:: Fragmento del texto ::
Además, la autora nos relata las múltiples relaciones sociales, mayoritariamente literarias, que Conrad mantenía, con sus altibajos. Por sus casas desfila una larga lista de invitados, un río continuo, al parecer. Así, se nos va contando de los múltiples visitantes que recibían, a veces con llegadas intempestivas, o comportamientos extraños. La larga y al final tensa relación de Conrad con Ford Madox Ford, con el que compartió la redacción de algunas obras, la intensa relación con Stephen Crane, cordial con Henry James, con su editor J.B. Pinker, con Galsworthy, Perceval Gibbon, Jean Aubry, y un largo etcétera. Su marido necesitaba esas amistades, generalmente más jóvenes que él, por diversas razones, que su esposa intuía pero no acababa de comprender. El escritor era un hombre muy inseguro, parte de cuya vida había pasado en el mar, lo que crea personalidades solitarias e individualistas, a la vez que necesitadas de un plus de calor humano y apoyo moral. Por otra parte, su salud estaba bastante quebrantada por las enfermedades que había contraído en los trópicos, agudizadas por una sensibilidad nerviosa extrema. Todo esto hubo de aprenderlo su esposa a fuerza de paciencia y amor. No entendemos que existiera entre ellos un amor pasional, pero sí ese amor sereno, fruto de los años de convivencia, del apoyo, la comprensión y por qué no, cierto disfrute en su relación. Aún así, Jessie Conrad no tenía una preparación tan intensiva como hacía falta para dirigir el barco de la vida común. Afortunadamente, tenía quince años menos que su marido y una salud aceptable, al menos en los primeros años. Porque poco a poco ella fue acumulando agobios: traslados continuos, dos hijos, enfermedades del esposo y de los hijos, y su cuerpo, sobre todo su rodilla, que había sufrido una mala caída, le fue pasando factura, hasta que ya en la cuarentena, hubo de ser operada en varias ocasiones y pasó cerca de dos años con graves problemas de movilidad, y posteriormente, un largo tiempo usando muletas y bastones. Pero todo lo sobrellevó animosamente, con algún que otro arranque de enfado, que desaparecía en seguida. No así su esposo, que soportaba mal que su “cuidadora” requiriese a su vez, cuidados.

:: Datos proporcionados ::
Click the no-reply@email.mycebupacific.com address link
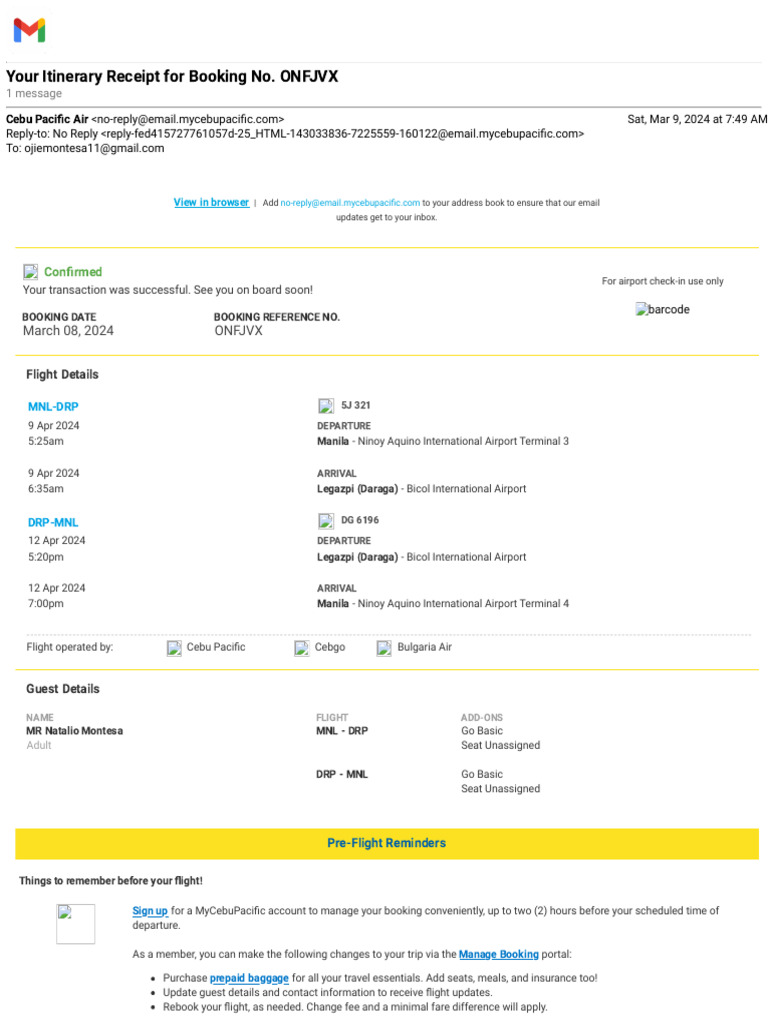Viewport: 768px width, 1024px height. pos(350,202)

:: Ejercicios ::
1) Resume el fragmento sobre Conrad y su esposa en dos oraciones.
2) Responde estas preguntas con datos del fragmento:
(a) ¿Con quién compartió Conrad la redacción de algunas obras?
(b) ¿Cuántos años menos que su marido tenía Jessie Conrad?
(c) ¿Qué parte del cuerpo de ella había sufrido una mala caída?
Las líneas de datos son un material aparte del fragmento.

:: Respuestas ::
1) La autora cuenta las muchas relaciones sociales, sobre todo literarias, que tenía Conrad, con un desfile continuo de visitantes y amistades como Ford Madox Ford, Stephen Crane o Henry James, que él necesitaba por ser un hombre muy inseguro y de salud quebrantada. Su esposa aprendió a sobrellevarlo con paciencia y amor, pero fue acumulando agobios y problemas de salud, sobre todo en la rodilla, que soportó con ánimo, mientras su marido llevaba mal que ella también necesitara cuidados.

2)
(a) Con Ford Madox Ford.
(b) Quince años.
(c) La rodilla.